The annual Texas Water Safari started June 9 at the Meadows Center. This year marks the 56th time the Water Safari Organization’s self-billed “world’s toughest canoe race” has taken place.
The Safari occurs on the first Saturday of June and is a 260-mile race through the San Marcos and Guadalupe Rivers. The race begins at San Marcos’ Aquarena Springs and ends in the small town of Seadrift. The winner of the race does not win cash, but gets bragging rights, a trophy and patch.
Before the Safari, there is a preliminary race in May called the Texas River Marathon to prepare racers. The Texas River Marathon is a 35-mile race through the fastest water of the Safari’s course.
All that is required for racers to compete in the Safari is a canoe and muscle to power it. Each competitor is responsible for their own equipment and is provided food and water along the three-day journey.
The Safari is open to people from all over the world. This year, three countries were represented along with 14 U.S. states. Since its inception in 1963, the event has grown considerably.
“The acclaim of the race has gotten considerably larger,” Bob Spain, Water Safari board member and volunteer, said. “We have 134 boats starting this year. Last year we had 140, so it’s over 100 boats every year.”
Those involved in the organization and coordination of the Safari are unpaid volunteers who have run the race before or have passion for the outdoors.
“You realize everyone has a lot of enthusiasm for the race,” Spain said. “Nobody is paid, everyone is a volunteer. We have people who have been doing different parts of it for 15 years.”
Allen Spelce, president of the Water Safari Board has been in 11 Water Safari races and is a member of the organization’s hall of fame. Spelce understands the obsession and need the volunteers have to be involved in the race beyond just competing.
“It means so much to people who have completed the race that we get a lot of people coming back to still work with it,” Spelce said.
Taking on the challenge of the Water Safari requires physical discipline and a certain level of mental toughness.
“It’s exciting, it’s hard,” Joy Emshoff, volunteer and former race participant, said. “I would say it’s more mental than physical. Of course, you have to be in good physical shape, but you also have to be very determined to do it. You can’t get out there and think I’ll just give it a try.”

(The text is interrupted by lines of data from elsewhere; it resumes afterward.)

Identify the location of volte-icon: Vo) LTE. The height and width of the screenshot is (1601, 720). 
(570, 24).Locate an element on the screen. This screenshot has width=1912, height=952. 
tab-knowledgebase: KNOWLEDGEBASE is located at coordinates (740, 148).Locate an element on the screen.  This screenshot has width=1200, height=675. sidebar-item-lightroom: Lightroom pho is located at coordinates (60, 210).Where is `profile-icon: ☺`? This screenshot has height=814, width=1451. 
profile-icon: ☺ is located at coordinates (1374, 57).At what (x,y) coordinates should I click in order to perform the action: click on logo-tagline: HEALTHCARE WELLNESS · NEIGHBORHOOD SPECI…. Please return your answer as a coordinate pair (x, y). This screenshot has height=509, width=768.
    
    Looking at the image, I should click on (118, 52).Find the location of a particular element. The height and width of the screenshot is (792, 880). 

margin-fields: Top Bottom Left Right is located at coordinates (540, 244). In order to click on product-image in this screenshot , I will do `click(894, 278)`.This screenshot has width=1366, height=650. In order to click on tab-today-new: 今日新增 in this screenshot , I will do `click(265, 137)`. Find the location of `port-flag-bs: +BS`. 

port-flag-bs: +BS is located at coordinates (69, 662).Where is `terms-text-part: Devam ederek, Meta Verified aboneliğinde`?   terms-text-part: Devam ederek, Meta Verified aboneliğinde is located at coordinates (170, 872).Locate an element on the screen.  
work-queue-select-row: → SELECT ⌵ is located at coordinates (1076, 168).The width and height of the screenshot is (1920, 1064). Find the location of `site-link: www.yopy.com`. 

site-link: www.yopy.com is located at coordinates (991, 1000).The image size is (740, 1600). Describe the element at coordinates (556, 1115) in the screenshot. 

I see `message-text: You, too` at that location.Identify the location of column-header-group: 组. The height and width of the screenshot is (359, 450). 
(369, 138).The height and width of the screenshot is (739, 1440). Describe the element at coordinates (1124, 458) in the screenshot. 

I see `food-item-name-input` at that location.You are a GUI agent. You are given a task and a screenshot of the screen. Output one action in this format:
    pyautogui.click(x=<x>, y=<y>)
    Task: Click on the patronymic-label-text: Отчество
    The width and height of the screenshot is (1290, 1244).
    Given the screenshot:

With no chance of sleep while on the river, fatigue proves to be one of the biggest issues for a paddler. For Emshoff, fatigue was the greatest challenge she faced.
“You just want to lay down and rest (on the river),” Emshoff said. “You just want to stop paddling but you know you can’t if you’re going to make the cutoffs. You just tell yourself to keep going.”
Spelce, having won the race in his own time, stresses that ultimately succeeding in finishing the race comes down to a paddler’s experience and mental fortitude. It takes a special kind of discipline to openly challenge mother nature.
“You can be big and strong, but if you don’t have it upstairs where you can push through the pain, the blisters and the heat then you aren’t going to finish,” Spelce said.
Despite the hardships that come with the challenge, the beauty of the river and the different terrains along the way make it worth the try.
“It’s unique,” Spelce said. “You have crystal clear water at the start of the race and you end up going through swamps and bayous and a bay crossing. You get to see it all.”